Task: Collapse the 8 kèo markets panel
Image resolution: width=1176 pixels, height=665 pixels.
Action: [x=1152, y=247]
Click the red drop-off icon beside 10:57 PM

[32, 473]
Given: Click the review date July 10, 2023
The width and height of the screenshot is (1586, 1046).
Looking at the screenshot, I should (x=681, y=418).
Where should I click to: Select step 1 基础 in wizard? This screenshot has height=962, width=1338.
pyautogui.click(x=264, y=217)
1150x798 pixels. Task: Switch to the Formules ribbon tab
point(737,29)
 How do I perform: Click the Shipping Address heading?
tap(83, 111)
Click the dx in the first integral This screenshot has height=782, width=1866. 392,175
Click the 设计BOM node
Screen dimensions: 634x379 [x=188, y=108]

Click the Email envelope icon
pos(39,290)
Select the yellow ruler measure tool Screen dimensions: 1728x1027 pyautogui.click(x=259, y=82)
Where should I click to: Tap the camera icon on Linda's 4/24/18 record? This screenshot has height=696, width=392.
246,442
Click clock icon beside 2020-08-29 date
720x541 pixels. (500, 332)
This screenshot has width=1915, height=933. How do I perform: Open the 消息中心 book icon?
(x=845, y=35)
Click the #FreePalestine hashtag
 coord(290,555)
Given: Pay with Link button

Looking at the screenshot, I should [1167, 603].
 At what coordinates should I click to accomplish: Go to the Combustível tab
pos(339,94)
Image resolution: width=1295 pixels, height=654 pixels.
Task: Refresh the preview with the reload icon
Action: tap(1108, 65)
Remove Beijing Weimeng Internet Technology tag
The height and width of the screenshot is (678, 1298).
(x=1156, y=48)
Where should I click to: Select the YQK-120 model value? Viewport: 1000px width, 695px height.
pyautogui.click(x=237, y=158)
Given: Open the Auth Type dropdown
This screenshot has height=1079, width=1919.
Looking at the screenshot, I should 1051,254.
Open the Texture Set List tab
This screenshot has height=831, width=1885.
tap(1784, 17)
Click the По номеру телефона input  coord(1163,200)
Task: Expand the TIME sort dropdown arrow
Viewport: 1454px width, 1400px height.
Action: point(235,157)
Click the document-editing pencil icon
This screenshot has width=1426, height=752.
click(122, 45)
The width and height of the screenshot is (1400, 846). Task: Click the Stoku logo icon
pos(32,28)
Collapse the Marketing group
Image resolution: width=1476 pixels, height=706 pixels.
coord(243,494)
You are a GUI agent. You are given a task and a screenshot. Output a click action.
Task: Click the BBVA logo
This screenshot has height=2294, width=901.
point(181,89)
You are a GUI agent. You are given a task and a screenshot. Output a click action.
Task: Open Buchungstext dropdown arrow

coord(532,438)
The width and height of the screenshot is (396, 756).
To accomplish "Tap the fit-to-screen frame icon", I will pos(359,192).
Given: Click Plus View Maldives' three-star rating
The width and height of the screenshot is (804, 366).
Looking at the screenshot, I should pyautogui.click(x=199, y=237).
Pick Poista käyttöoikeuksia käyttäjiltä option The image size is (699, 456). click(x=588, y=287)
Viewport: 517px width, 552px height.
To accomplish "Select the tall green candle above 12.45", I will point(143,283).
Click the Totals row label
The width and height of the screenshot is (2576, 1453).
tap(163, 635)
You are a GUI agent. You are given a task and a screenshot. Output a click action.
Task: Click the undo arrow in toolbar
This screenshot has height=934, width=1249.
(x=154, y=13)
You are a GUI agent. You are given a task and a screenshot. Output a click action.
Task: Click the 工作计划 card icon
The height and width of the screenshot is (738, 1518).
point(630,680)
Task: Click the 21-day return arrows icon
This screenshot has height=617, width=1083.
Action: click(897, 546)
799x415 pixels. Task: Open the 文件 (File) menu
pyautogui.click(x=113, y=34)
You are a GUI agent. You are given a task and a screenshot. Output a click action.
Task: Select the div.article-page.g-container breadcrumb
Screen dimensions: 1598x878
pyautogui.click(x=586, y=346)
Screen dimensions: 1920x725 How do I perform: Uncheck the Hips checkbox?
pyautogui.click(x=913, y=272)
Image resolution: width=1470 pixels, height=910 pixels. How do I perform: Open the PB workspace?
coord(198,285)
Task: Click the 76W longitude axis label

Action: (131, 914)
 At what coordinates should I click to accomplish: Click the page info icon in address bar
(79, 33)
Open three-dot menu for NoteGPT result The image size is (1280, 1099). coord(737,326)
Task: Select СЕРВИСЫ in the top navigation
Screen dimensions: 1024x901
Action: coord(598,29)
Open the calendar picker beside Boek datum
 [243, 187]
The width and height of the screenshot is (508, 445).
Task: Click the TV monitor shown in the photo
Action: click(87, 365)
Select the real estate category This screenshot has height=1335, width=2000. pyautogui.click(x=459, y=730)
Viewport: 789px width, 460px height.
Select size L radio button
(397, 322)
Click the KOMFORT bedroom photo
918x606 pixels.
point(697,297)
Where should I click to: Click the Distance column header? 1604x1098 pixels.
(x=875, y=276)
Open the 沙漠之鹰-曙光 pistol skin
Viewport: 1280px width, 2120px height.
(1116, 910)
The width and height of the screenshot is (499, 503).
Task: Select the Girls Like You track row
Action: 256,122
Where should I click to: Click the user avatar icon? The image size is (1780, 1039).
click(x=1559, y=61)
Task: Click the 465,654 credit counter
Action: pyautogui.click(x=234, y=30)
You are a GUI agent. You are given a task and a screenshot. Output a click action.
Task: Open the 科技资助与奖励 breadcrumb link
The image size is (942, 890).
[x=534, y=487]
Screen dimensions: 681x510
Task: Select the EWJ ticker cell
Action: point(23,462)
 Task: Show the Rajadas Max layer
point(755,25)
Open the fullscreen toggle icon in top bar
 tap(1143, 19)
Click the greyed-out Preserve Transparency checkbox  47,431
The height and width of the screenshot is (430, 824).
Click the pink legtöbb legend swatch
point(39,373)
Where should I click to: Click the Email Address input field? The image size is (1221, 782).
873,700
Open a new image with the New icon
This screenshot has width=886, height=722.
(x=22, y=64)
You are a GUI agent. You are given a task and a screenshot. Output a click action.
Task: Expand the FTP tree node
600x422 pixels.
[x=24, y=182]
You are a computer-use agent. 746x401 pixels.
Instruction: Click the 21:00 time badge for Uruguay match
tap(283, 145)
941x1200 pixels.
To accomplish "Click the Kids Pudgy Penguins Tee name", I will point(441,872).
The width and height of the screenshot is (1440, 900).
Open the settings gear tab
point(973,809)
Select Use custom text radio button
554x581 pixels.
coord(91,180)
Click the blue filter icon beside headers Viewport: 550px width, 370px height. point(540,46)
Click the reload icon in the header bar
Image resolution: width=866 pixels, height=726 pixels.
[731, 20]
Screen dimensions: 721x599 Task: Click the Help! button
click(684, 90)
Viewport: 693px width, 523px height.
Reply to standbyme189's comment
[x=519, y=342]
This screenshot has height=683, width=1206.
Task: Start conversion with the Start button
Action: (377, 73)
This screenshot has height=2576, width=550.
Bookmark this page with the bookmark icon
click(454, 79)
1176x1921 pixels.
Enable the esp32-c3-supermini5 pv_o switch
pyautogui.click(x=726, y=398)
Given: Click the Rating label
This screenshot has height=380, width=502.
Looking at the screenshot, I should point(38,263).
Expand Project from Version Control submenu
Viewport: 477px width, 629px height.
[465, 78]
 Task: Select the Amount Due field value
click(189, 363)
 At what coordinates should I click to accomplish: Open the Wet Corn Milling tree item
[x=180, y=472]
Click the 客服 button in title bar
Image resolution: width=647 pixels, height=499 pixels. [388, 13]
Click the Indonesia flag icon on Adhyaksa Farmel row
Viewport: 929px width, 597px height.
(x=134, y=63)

## HOW TO COMPLETE THIS TASK
Output the records above exactly as written.

## TASK OUTPUT
Task: Collapse the 8 kèo markets panel
Image resolution: width=1176 pixels, height=665 pixels.
Action: [x=1152, y=247]
Click the red drop-off icon beside 10:57 PM

[32, 473]
Given: Click the review date July 10, 2023
The width and height of the screenshot is (1586, 1046).
Looking at the screenshot, I should (x=681, y=418).
Where should I click to: Select step 1 基础 in wizard? This screenshot has height=962, width=1338.
pyautogui.click(x=264, y=217)
1150x798 pixels. Task: Switch to the Formules ribbon tab
point(737,29)
 How do I perform: Click the Shipping Address heading?
tap(83, 111)
Click the dx in the first integral This screenshot has height=782, width=1866. 392,175
Click the 设计BOM node
Screen dimensions: 634x379 [x=188, y=108]

Click the Email envelope icon
pos(39,290)
Select the yellow ruler measure tool Screen dimensions: 1728x1027 pyautogui.click(x=259, y=82)
Where should I click to: Tap the camera icon on Linda's 4/24/18 record? This screenshot has height=696, width=392.
246,442
Click clock icon beside 2020-08-29 date
720x541 pixels. (500, 332)
This screenshot has width=1915, height=933. How do I perform: Open the 消息中心 book icon?
(x=845, y=35)
Click the #FreePalestine hashtag
 coord(290,555)
Given: Pay with Link button

Looking at the screenshot, I should [1167, 603].
 At what coordinates should I click to accomplish: Go to the Combustível tab
pos(339,94)
Image resolution: width=1295 pixels, height=654 pixels.
Task: Refresh the preview with the reload icon
Action: tap(1108, 65)
Remove Beijing Weimeng Internet Technology tag
The height and width of the screenshot is (678, 1298).
(x=1156, y=48)
Where should I click to: Select the YQK-120 model value? Viewport: 1000px width, 695px height.
pyautogui.click(x=237, y=158)
Given: Open the Auth Type dropdown
This screenshot has height=1079, width=1919.
Looking at the screenshot, I should 1051,254.
Open the Texture Set List tab
This screenshot has height=831, width=1885.
tap(1784, 17)
Click the По номеру телефона input  coord(1163,200)
Task: Expand the TIME sort dropdown arrow
Viewport: 1454px width, 1400px height.
Action: point(235,157)
Click the document-editing pencil icon
This screenshot has width=1426, height=752.
click(122, 45)
The width and height of the screenshot is (1400, 846). Task: Click the Stoku logo icon
pos(32,28)
Collapse the Marketing group
Image resolution: width=1476 pixels, height=706 pixels.
coord(243,494)
You are a GUI agent. You are given a task and a screenshot. Output a click action.
Task: Click the BBVA logo
This screenshot has height=2294, width=901.
point(181,89)
You are a GUI agent. You are given a task and a screenshot. Output a click action.
Task: Open Buchungstext dropdown arrow

coord(532,438)
The width and height of the screenshot is (396, 756).
To accomplish "Tap the fit-to-screen frame icon", I will pos(359,192).
Given: Click Plus View Maldives' three-star rating
The width and height of the screenshot is (804, 366).
Looking at the screenshot, I should pyautogui.click(x=199, y=237).
Pick Poista käyttöoikeuksia käyttäjiltä option The image size is (699, 456). click(x=588, y=287)
Viewport: 517px width, 552px height.
To accomplish "Select the tall green candle above 12.45", I will point(143,283).
Click the Totals row label
The width and height of the screenshot is (2576, 1453).
tap(163, 635)
You are a GUI agent. You are given a task and a screenshot. Output a click action.
Task: Click the undo arrow in toolbar
This screenshot has height=934, width=1249.
(x=154, y=13)
You are a GUI agent. You are given a task and a screenshot. Output a click action.
Task: Click the 工作计划 card icon
The height and width of the screenshot is (738, 1518).
point(630,680)
Task: Click the 21-day return arrows icon
This screenshot has height=617, width=1083.
Action: click(897, 546)
799x415 pixels. Task: Open the 文件 (File) menu
pyautogui.click(x=113, y=34)
You are a GUI agent. You are given a task and a screenshot. Output a click action.
Task: Select the div.article-page.g-container breadcrumb
Screen dimensions: 1598x878
pyautogui.click(x=586, y=346)
Screen dimensions: 1920x725 How do I perform: Uncheck the Hips checkbox?
pyautogui.click(x=913, y=272)
Image resolution: width=1470 pixels, height=910 pixels. How do I perform: Open the PB workspace?
coord(198,285)
Task: Click the 76W longitude axis label

Action: (131, 914)
 At what coordinates should I click to accomplish: Click the page info icon in address bar
(79, 33)
Open three-dot menu for NoteGPT result The image size is (1280, 1099). coord(737,326)
Task: Select СЕРВИСЫ in the top navigation
Screen dimensions: 1024x901
Action: coord(598,29)
Open the calendar picker beside Boek datum
 [243, 187]
The width and height of the screenshot is (508, 445).
Task: Click the TV monitor shown in the photo
Action: click(87, 365)
Select the real estate category This screenshot has height=1335, width=2000. pyautogui.click(x=459, y=730)
Viewport: 789px width, 460px height.
Select size L radio button
(397, 322)
Click the KOMFORT bedroom photo
918x606 pixels.
point(697,297)
Where should I click to: Click the Distance column header? 1604x1098 pixels.
(x=875, y=276)
Open the 沙漠之鹰-曙光 pistol skin
Viewport: 1280px width, 2120px height.
(1116, 910)
The width and height of the screenshot is (499, 503).
Task: Select the Girls Like You track row
Action: 256,122
Where should I click to: Click the user avatar icon? The image size is (1780, 1039).
click(x=1559, y=61)
Task: Click the 465,654 credit counter
Action: pyautogui.click(x=234, y=30)
You are a GUI agent. You are given a task and a screenshot. Output a click action.
Task: Open the 科技资助与奖励 breadcrumb link
The image size is (942, 890).
[x=534, y=487]
Screen dimensions: 681x510
Task: Select the EWJ ticker cell
Action: point(23,462)
 Task: Show the Rajadas Max layer
point(755,25)
Open the fullscreen toggle icon in top bar
 tap(1143, 19)
Click the greyed-out Preserve Transparency checkbox  47,431
The height and width of the screenshot is (430, 824).
Click the pink legtöbb legend swatch
point(39,373)
Where should I click to: Click the Email Address input field? The image size is (1221, 782).
873,700
Open a new image with the New icon
This screenshot has width=886, height=722.
(x=22, y=64)
You are a GUI agent. You are given a task and a screenshot. Output a click action.
Task: Expand the FTP tree node
600x422 pixels.
[x=24, y=182]
You are a computer-use agent. 746x401 pixels.
Instruction: Click the 21:00 time badge for Uruguay match
tap(283, 145)
941x1200 pixels.
To accomplish "Click the Kids Pudgy Penguins Tee name", I will point(441,872).
The width and height of the screenshot is (1440, 900).
Open the settings gear tab
point(973,809)
Select Use custom text radio button
554x581 pixels.
coord(91,180)
Click the blue filter icon beside headers Viewport: 550px width, 370px height. point(540,46)
Click the reload icon in the header bar
Image resolution: width=866 pixels, height=726 pixels.
[731, 20]
Screen dimensions: 721x599 Task: Click the Help! button
click(684, 90)
Viewport: 693px width, 523px height.
Reply to standbyme189's comment
[x=519, y=342]
This screenshot has height=683, width=1206.
Task: Start conversion with the Start button
Action: (377, 73)
This screenshot has height=2576, width=550.
Bookmark this page with the bookmark icon
click(454, 79)
1176x1921 pixels.
Enable the esp32-c3-supermini5 pv_o switch
pyautogui.click(x=726, y=398)
Given: Click the Rating label
This screenshot has height=380, width=502.
Looking at the screenshot, I should point(38,263).
Expand Project from Version Control submenu
Viewport: 477px width, 629px height.
[465, 78]
 Task: Select the Amount Due field value
click(189, 363)
 At what coordinates should I click to accomplish: Open the Wet Corn Milling tree item
[x=180, y=472]
Click the 客服 button in title bar
Image resolution: width=647 pixels, height=499 pixels. [388, 13]
Click the Indonesia flag icon on Adhyaksa Farmel row
Viewport: 929px width, 597px height.
(x=134, y=63)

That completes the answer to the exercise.